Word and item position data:

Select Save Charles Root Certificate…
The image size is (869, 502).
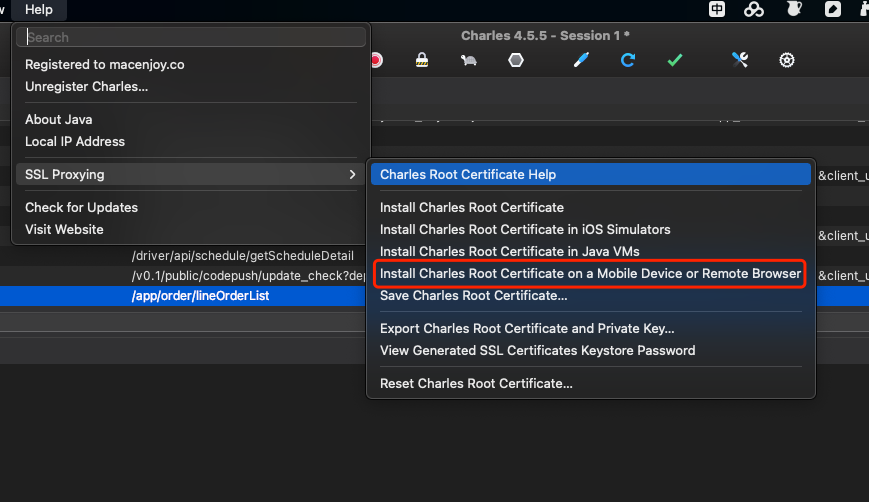click(x=474, y=295)
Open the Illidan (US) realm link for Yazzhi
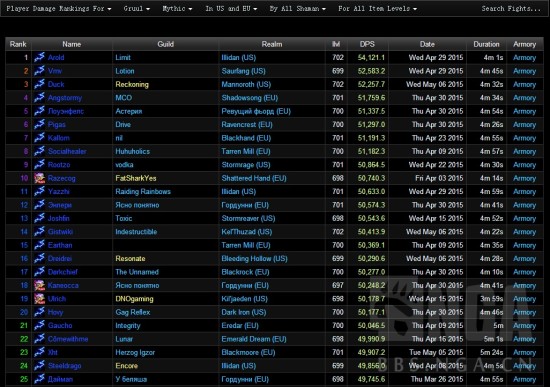 (239, 192)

### [Exercise requirements]
Please edit the material by swapping "realm" for "server" and leaving everything else as it is. Omit the pictures from your answer.

### [Answer to the problem]
Select Save Charles Root Certificate…
The image size is (869, 502).
click(x=474, y=295)
Open the Illidan (US) server link for Yazzhi
 (239, 192)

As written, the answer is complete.